D'ailleurs le beau, en musique et dans tous les arts reproduisant un idéal élevé, n'atteint jamais la foule proprement dite, elle est de trop petite taille, et les traits du génie volent bien au-dessus d'elle. Vous ne voulez pas, direz-vous, de ces succès qui excitent des passions admiratives et ne remplissent pas la caisse! Vous êtes orfèvre, monsieur Josse! et nous aussi. Tout le monde a son ours! Le vôtre est celui qui rapporte beaucoup d'argent; le nôtre, celui qui fait naître des impressions, qui excite des élans d'âme que vous ignorez, et que des millions de millions ne paieraient pas.

Or, je vous le dis en vérité, si la chimie inventait un procédé capable d'extraire du minerai de la musique dramatique moderne les idées pures qui s'y trouvent, il faudrait mettre un bien grand nombre d'opéras dans son creuset, pour y trouver, après la fonte, la valeur du troisième acte de Sapho et les beaux morceaux des deux autres. Ces paroles sont folles, je le sais, selon l'opinion générale, on n'y verra que d'insensés blasphèmes. Tant pis! tant mieux plutôt! Je les ai dites avec préméditation, et je regrette de ne pouvoir leur donner vingt fois plus d'énergie encore.

Et pourtant je vois l'œuvre telle qu'elle est.

Le rôle entier d'Alcée a disparu, je ne disconviens pas que ce soit peu regrettable. La musique du dithyrambe de ce socialiste antique était pâle, sans nerf, et semblait accompagnée par des trompettes de carton. La suppression des chants de l'orgie ne laisse pas non plus un grand vide dans la partition. M. Gounod n'a pas trouvé sur sa lyre grecque les cordes de fer dont les violentes vibrations suffisent seules à rajeunir les vieux cris de liberté, et à donner l'ardeur communicative, l'éclat fracassant qui conviennent aux mélodies de l'ivresse.

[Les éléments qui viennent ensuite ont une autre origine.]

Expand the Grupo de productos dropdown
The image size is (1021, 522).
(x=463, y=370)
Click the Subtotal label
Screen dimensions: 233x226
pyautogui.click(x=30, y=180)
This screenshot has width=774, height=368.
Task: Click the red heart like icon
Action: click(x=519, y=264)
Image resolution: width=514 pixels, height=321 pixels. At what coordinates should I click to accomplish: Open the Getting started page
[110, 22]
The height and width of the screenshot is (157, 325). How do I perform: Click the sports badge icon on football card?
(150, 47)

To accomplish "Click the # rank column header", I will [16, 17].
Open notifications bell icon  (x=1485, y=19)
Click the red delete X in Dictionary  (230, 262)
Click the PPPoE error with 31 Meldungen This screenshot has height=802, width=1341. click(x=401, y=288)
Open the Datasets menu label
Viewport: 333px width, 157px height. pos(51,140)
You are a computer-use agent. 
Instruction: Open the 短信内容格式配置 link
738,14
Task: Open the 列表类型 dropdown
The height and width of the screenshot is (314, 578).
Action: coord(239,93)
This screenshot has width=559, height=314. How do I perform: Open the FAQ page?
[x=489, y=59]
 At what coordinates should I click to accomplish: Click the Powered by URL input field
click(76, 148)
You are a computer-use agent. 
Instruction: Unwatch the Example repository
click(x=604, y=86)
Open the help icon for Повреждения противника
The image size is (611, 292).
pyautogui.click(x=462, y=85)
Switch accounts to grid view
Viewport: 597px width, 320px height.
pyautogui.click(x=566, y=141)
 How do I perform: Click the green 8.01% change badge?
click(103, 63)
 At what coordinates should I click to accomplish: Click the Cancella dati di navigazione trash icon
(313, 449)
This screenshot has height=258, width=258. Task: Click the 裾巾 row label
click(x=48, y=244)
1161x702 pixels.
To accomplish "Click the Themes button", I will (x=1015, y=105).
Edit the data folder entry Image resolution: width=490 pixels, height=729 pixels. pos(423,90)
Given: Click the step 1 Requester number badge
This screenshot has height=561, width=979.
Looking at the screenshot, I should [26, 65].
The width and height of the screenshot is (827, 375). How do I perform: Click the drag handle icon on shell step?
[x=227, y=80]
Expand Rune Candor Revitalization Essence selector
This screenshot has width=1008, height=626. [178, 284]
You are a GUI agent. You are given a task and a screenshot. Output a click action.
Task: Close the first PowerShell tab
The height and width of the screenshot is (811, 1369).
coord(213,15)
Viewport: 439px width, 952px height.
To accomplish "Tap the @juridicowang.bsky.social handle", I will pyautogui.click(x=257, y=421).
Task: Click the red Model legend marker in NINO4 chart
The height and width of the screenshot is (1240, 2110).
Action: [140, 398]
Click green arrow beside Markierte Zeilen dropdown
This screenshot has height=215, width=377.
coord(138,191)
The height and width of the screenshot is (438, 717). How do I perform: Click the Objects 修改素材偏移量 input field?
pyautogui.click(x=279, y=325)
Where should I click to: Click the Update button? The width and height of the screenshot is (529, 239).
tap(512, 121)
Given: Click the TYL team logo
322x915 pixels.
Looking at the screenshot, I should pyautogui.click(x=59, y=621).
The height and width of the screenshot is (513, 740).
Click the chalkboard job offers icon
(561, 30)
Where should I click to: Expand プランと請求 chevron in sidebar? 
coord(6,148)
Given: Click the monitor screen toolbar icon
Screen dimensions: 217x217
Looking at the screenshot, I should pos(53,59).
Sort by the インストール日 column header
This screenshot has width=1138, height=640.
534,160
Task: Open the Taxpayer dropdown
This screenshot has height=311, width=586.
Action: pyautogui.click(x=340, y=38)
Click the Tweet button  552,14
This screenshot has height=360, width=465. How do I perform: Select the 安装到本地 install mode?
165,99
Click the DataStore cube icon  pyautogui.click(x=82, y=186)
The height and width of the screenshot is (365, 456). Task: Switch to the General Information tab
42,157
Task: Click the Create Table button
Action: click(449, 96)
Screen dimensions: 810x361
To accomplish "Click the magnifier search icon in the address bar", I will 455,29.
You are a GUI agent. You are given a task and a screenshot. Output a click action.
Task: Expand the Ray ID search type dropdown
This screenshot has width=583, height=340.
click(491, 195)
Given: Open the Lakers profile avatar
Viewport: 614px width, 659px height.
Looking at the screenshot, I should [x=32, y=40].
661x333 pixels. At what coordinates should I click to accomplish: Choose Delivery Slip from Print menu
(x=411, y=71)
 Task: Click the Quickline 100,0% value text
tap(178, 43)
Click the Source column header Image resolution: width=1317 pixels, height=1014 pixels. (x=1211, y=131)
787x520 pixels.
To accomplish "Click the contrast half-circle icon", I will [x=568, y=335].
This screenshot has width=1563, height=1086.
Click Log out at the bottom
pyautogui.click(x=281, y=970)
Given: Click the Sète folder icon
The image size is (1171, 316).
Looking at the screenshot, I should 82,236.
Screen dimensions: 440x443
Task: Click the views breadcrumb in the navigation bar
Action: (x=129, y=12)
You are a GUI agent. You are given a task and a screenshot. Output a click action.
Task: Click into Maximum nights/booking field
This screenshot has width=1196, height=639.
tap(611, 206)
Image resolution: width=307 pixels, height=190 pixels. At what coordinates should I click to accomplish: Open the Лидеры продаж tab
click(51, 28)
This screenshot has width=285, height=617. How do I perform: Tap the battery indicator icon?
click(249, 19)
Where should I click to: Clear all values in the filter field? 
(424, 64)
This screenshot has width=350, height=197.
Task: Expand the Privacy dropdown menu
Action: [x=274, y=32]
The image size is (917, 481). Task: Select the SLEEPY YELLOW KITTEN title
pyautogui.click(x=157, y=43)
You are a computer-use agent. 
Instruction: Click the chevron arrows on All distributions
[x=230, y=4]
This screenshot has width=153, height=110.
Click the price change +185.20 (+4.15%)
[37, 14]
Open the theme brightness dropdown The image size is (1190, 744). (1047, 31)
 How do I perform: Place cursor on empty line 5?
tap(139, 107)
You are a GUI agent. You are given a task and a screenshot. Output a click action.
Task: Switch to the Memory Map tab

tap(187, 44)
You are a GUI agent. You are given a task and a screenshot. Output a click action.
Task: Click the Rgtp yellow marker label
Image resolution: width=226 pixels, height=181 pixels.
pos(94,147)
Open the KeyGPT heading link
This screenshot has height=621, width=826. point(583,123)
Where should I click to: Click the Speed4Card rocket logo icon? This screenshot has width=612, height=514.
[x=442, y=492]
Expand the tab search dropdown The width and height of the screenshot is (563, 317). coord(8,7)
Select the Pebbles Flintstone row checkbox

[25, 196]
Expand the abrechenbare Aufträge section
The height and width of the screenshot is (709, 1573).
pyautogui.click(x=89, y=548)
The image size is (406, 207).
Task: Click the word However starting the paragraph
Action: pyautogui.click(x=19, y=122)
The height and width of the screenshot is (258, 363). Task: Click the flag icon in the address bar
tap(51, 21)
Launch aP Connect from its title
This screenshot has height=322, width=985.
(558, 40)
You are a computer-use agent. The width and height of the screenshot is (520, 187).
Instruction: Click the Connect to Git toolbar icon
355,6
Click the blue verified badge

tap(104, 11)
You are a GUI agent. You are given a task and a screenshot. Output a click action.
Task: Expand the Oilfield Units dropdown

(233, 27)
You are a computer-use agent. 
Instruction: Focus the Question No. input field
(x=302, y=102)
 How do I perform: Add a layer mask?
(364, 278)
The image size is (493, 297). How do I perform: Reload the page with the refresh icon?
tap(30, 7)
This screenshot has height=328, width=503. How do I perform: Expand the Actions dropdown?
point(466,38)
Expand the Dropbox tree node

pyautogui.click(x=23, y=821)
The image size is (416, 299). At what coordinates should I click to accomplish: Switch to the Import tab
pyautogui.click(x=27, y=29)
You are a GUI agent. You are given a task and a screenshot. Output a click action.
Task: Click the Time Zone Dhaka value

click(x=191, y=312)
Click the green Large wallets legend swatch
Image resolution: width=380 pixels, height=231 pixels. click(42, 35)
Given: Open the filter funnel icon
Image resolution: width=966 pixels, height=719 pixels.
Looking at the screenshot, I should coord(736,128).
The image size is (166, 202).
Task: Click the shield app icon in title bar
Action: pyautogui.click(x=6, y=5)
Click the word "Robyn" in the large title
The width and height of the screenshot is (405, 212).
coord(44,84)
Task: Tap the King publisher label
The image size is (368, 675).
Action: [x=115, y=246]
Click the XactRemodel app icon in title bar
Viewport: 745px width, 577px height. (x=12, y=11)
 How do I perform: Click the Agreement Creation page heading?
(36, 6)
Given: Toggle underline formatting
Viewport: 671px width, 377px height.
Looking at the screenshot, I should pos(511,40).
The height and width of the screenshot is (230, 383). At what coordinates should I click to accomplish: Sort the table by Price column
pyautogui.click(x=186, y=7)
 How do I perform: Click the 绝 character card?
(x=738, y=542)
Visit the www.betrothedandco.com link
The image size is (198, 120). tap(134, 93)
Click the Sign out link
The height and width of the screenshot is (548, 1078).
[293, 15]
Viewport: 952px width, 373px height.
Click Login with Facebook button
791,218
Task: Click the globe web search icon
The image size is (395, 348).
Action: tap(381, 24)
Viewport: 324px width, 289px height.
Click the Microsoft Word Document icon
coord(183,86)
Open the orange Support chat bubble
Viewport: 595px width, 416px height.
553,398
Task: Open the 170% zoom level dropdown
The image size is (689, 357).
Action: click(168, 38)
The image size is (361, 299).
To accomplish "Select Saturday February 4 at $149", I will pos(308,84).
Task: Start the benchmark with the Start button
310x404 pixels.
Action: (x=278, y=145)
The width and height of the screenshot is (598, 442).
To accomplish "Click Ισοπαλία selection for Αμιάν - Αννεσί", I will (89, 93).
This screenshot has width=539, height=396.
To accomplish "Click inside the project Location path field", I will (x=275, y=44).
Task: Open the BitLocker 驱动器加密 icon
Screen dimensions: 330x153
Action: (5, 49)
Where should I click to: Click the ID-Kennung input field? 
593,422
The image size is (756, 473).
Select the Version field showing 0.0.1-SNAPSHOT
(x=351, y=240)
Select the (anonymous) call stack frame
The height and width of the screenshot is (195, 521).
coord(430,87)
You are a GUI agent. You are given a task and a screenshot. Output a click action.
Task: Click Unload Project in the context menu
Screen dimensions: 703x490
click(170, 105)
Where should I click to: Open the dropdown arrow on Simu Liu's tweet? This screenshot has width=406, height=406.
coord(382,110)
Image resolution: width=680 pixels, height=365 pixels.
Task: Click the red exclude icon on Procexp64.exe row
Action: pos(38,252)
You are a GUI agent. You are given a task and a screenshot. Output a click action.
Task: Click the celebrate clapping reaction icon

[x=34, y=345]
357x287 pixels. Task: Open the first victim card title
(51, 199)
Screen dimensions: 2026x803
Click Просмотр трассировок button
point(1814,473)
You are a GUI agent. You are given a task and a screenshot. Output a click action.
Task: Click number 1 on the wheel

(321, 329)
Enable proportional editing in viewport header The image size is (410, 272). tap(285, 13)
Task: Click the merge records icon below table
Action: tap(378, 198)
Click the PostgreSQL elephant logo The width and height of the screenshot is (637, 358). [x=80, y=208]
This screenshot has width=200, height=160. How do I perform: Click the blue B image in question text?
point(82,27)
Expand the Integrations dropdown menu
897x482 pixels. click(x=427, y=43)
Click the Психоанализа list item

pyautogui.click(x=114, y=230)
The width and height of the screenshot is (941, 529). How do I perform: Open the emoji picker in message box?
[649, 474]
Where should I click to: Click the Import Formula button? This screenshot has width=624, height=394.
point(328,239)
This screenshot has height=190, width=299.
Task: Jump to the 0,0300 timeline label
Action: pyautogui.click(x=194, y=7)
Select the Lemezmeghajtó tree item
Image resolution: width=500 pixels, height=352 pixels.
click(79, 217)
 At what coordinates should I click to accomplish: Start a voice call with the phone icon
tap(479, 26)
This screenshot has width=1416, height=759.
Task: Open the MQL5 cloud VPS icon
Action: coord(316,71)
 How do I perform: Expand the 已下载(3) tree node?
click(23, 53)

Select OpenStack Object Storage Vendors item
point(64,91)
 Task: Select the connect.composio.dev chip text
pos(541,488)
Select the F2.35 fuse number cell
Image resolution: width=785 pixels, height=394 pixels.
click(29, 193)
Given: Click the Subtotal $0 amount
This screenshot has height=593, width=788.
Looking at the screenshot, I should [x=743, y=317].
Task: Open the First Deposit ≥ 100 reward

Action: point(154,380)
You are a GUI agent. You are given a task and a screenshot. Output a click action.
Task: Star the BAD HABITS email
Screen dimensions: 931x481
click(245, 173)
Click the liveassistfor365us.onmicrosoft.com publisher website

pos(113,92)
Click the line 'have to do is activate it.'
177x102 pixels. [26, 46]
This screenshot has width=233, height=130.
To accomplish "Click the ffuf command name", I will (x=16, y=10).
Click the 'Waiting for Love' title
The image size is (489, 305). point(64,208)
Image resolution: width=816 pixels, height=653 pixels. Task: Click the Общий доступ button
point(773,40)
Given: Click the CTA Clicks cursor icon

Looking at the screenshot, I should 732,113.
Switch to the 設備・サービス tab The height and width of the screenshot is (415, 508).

Mais l'introduction religieuse est restée, on a conservé l'hymne: O puissant Jupiter! l'improvisation sur Héro et Léandre, les gracieux couplets: Puis-je oublier, ô ma Glycère! le grand et beau finale: Merci, Vénus! le chant si voluptueusement languissant de Sapho: Aimons, mes sœurs! et tout le troisième acte. Et c'est assez. Pourquoi n'a-t-on pu enlever aussi la scène du deuxième entre Sapho et Glycère? Les deux cantatrices, les auditeurs et l'auteur, tout le monde y eût gagné. Mais l'élément dramatique, le nœud de la pièce, eussent alors disparu…

En écoutant ce duo, dernièrement, j'ai été amené à reconnaître la vérité d'une observation déjà faite par d'excellents critiques, et qui est celle-ci: une situation étant donnée, dans laquelle deux femmes expriment l'une le désespoir et l'autre la fureur, le compositeur, s'il veut rester vrai, n'évitera point de leur faire pousser à l'une et à l'autre des cris d'autant plus disgracieux et intolérables que le timbre des deux voix est plus aigu. Elles auront toujours l'air de mégères aux prises, et les hurlements sympathiques de l'orchestre ne serviront qu'à rendre plus pénible pour l'auditeur cette lutte de sons criards, que l'accent musical n'adoucit plus. C'est à l'auteur du drame à éviter des scènes pareilles, qui compromettent le compositeur et ses interprètes.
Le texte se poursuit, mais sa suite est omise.